[Extracted information]:
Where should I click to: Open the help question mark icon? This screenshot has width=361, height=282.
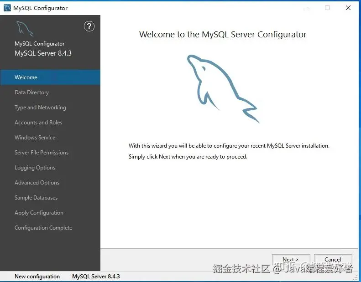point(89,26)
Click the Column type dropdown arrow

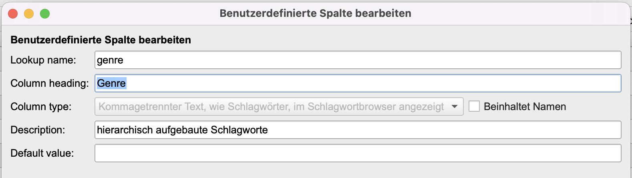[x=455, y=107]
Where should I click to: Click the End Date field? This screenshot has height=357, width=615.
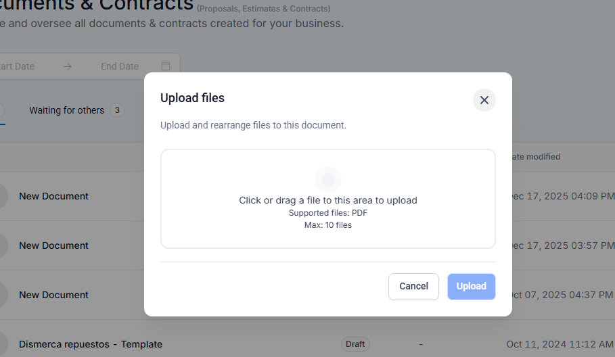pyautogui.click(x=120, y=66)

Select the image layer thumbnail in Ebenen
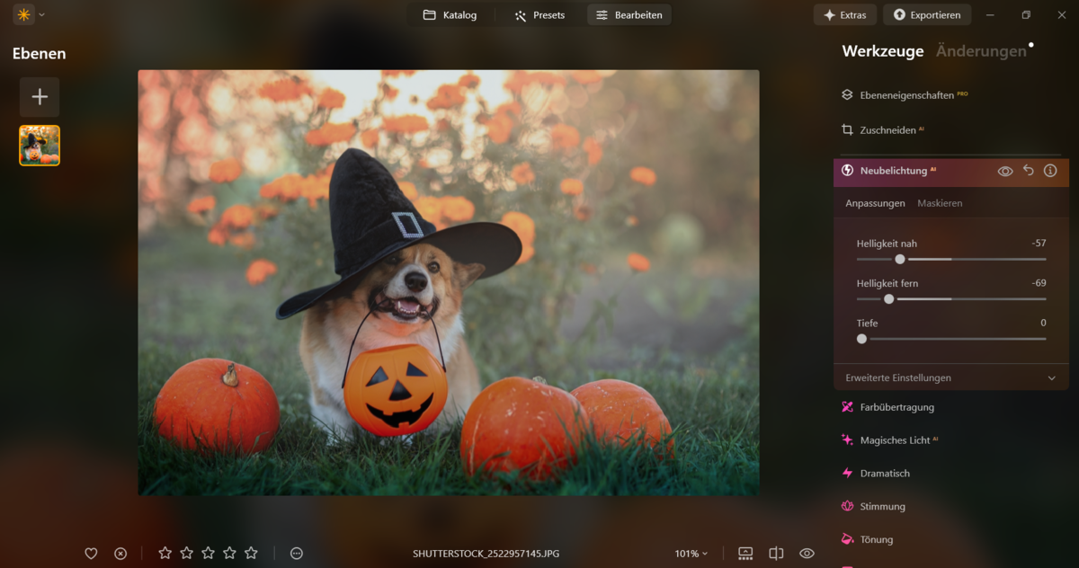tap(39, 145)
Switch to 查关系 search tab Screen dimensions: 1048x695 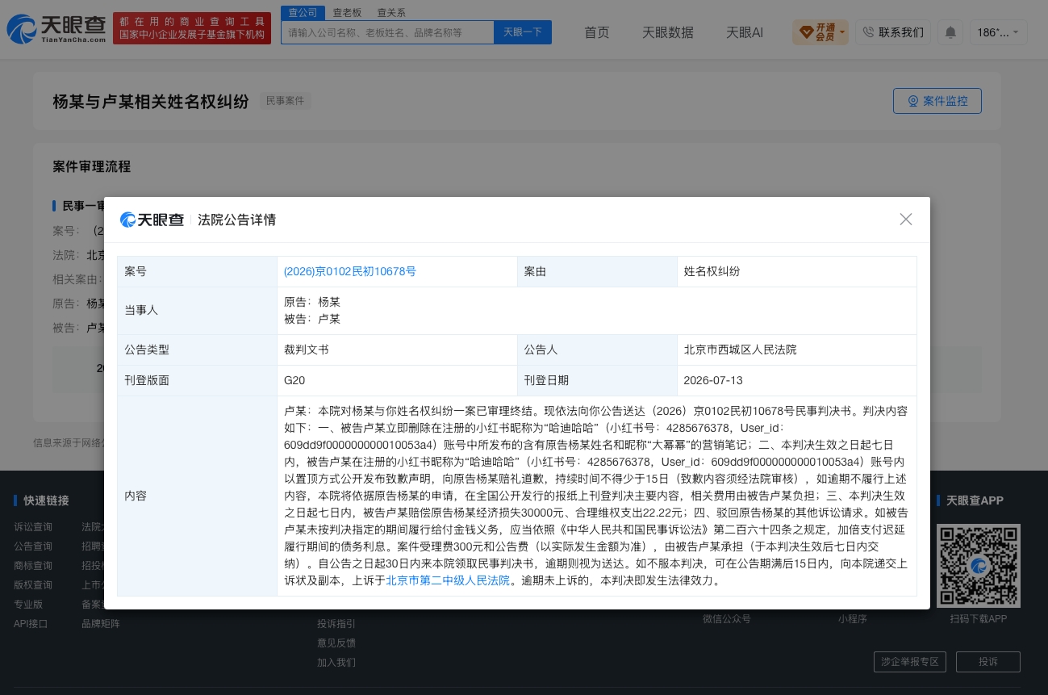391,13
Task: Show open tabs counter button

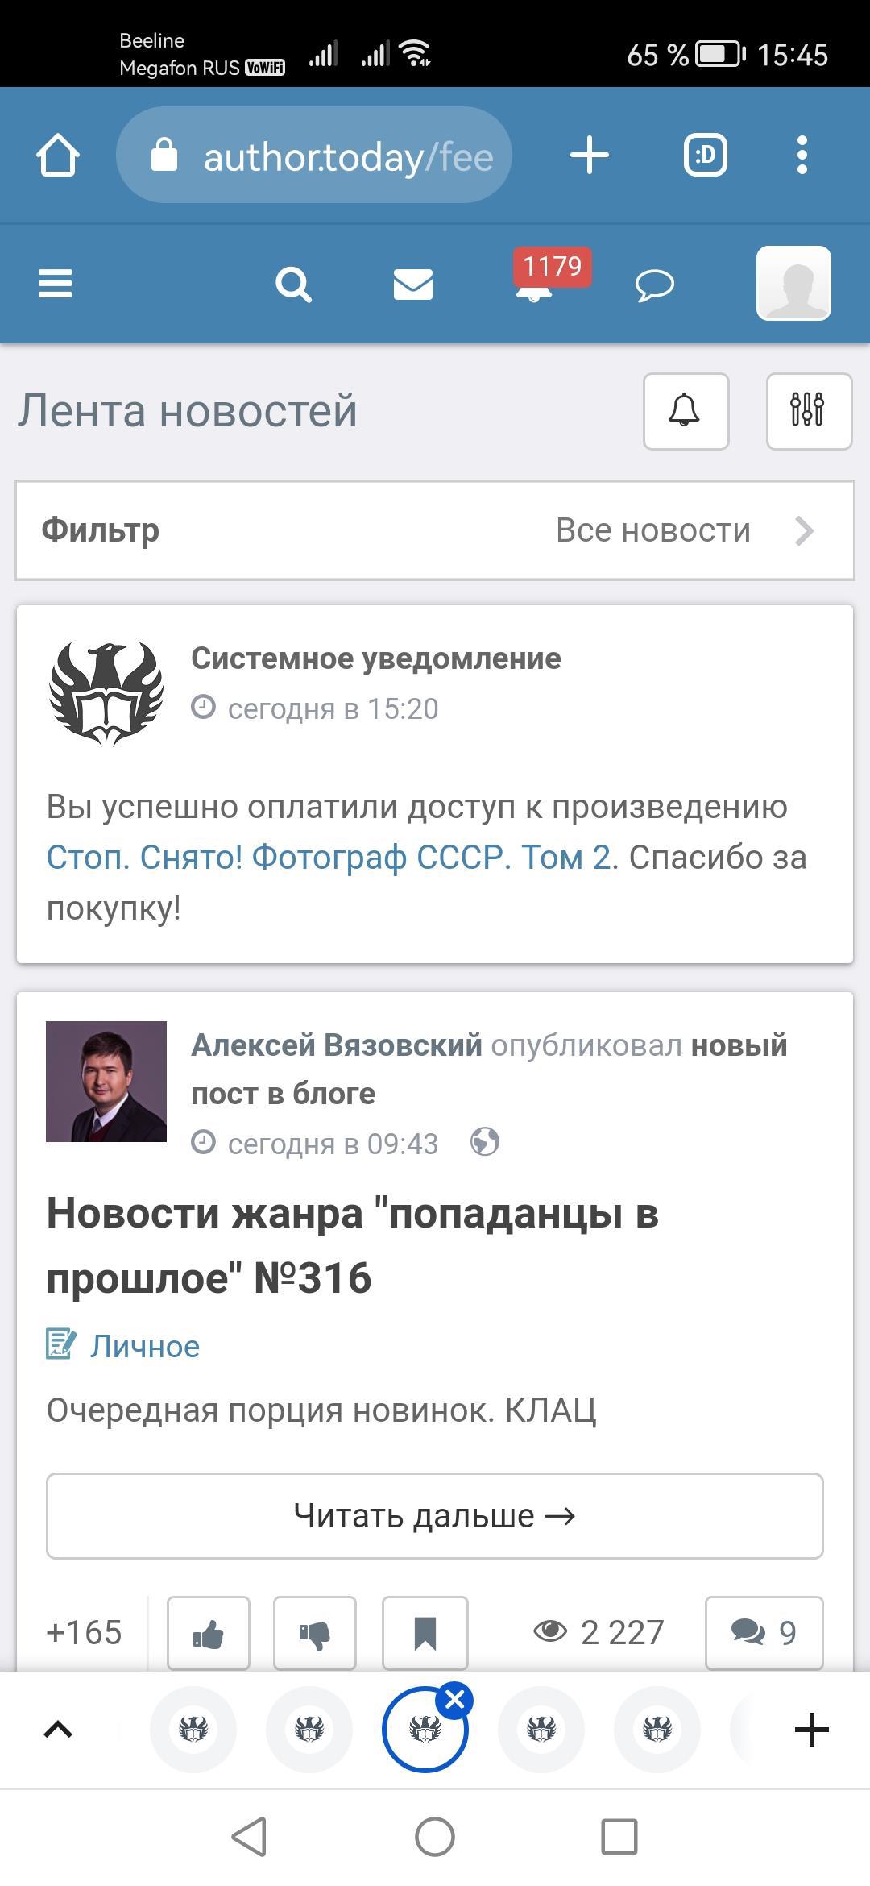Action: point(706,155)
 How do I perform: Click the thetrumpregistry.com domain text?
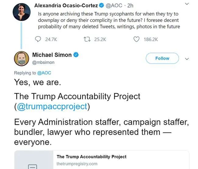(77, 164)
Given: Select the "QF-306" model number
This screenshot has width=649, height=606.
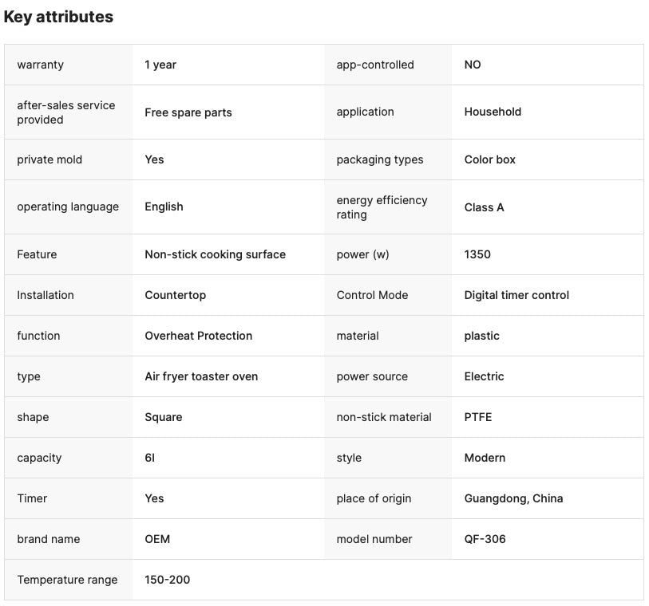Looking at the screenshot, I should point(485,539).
* * *
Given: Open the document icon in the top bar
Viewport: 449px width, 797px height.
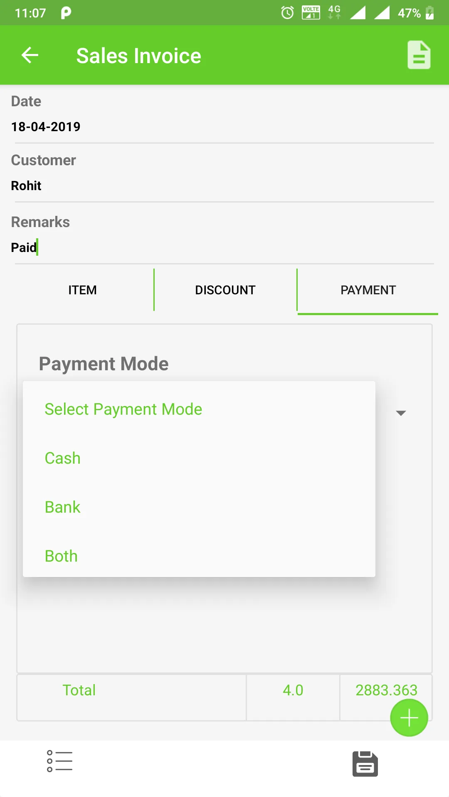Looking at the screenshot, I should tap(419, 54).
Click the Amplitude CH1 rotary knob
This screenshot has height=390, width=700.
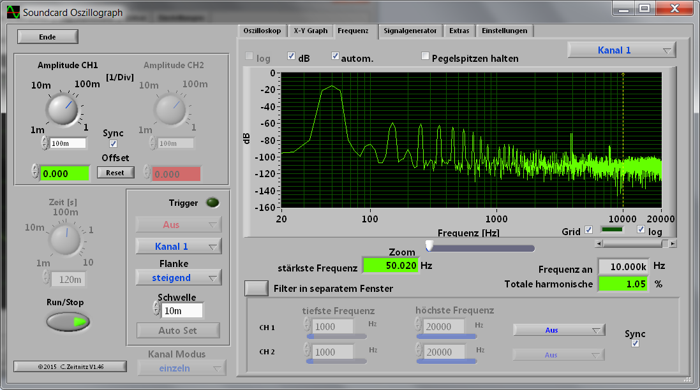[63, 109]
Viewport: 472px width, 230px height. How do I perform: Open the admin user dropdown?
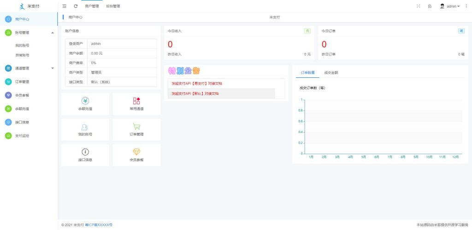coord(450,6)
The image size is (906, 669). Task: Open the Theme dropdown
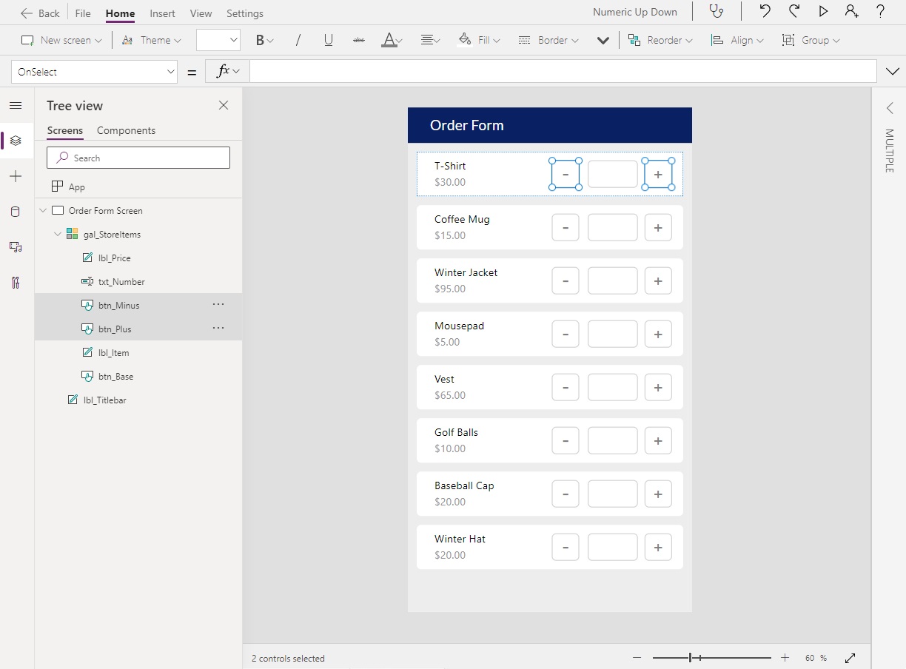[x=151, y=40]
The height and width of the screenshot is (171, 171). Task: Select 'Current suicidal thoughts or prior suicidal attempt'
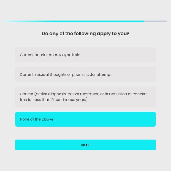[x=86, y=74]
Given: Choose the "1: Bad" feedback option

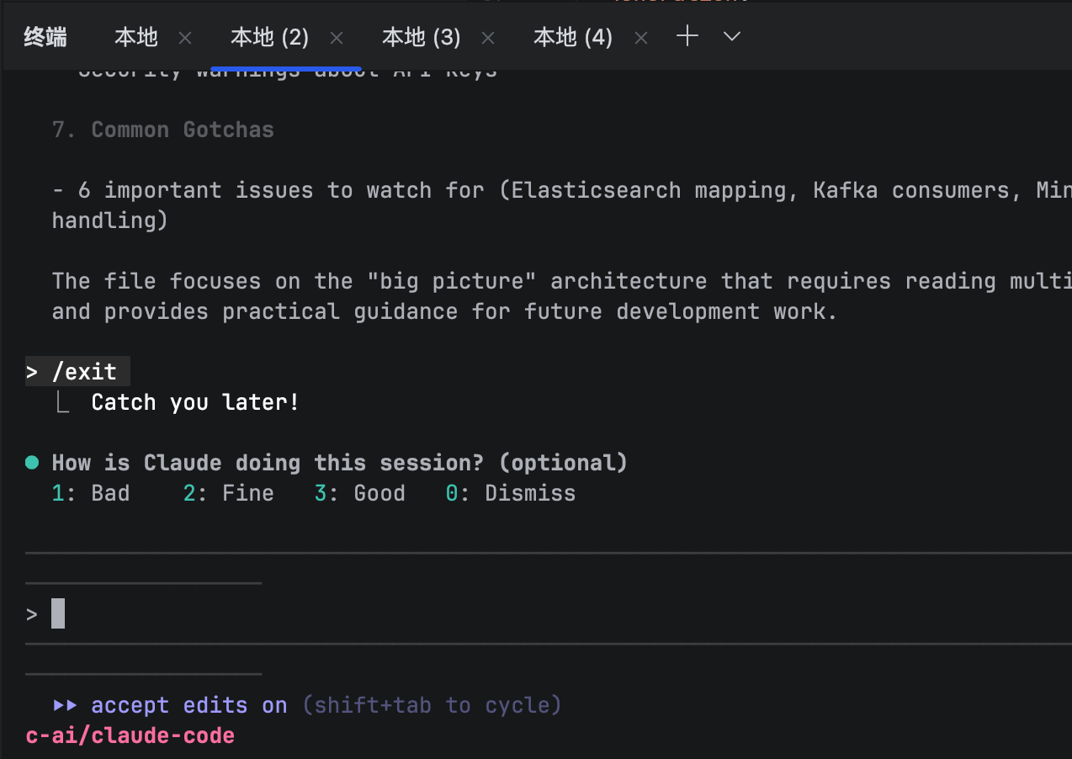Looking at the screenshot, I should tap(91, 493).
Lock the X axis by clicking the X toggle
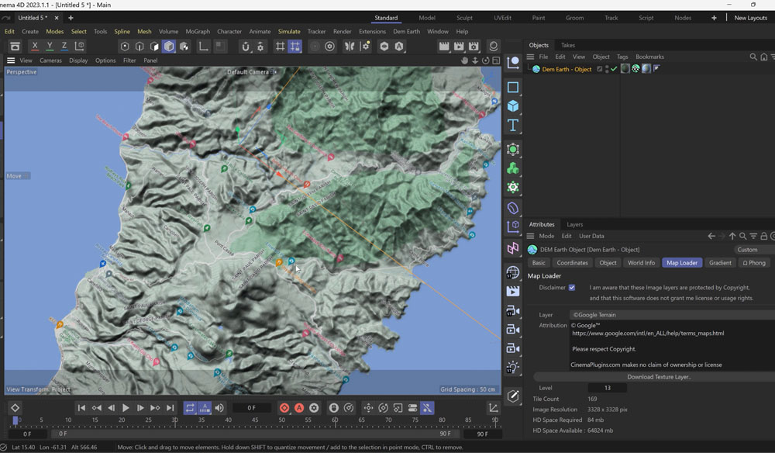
...
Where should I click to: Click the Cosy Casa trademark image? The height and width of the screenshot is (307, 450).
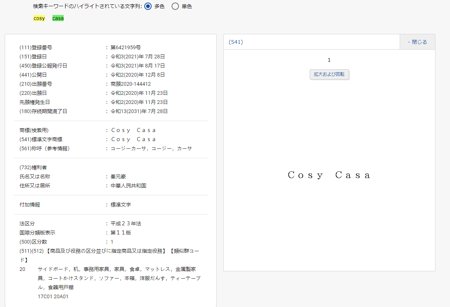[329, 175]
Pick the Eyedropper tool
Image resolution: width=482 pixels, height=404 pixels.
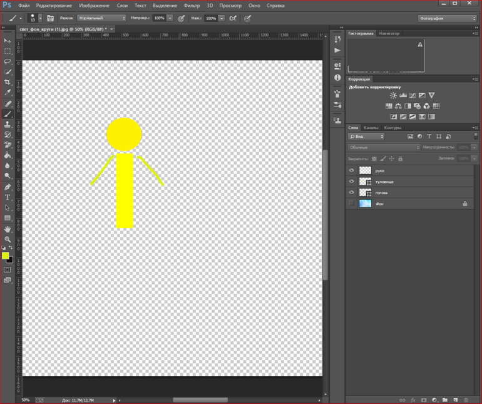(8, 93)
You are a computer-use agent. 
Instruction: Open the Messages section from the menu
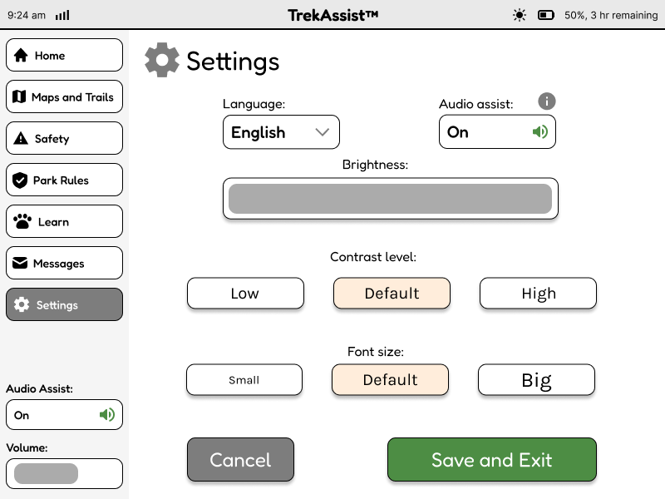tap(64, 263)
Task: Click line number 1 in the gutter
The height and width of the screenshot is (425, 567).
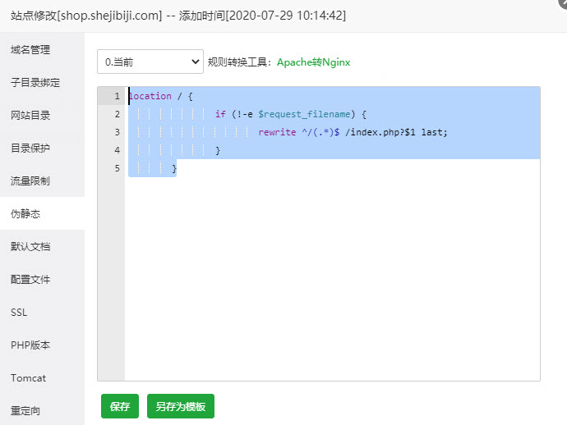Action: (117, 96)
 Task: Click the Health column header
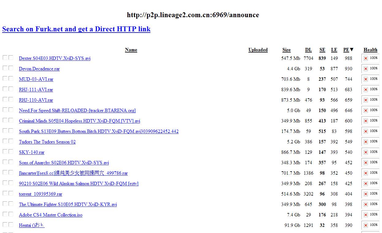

[Action item]: Going line by line through the data, tally each one that includes the string "number", and answer with the tally only.

[Answer to the exercise]: 2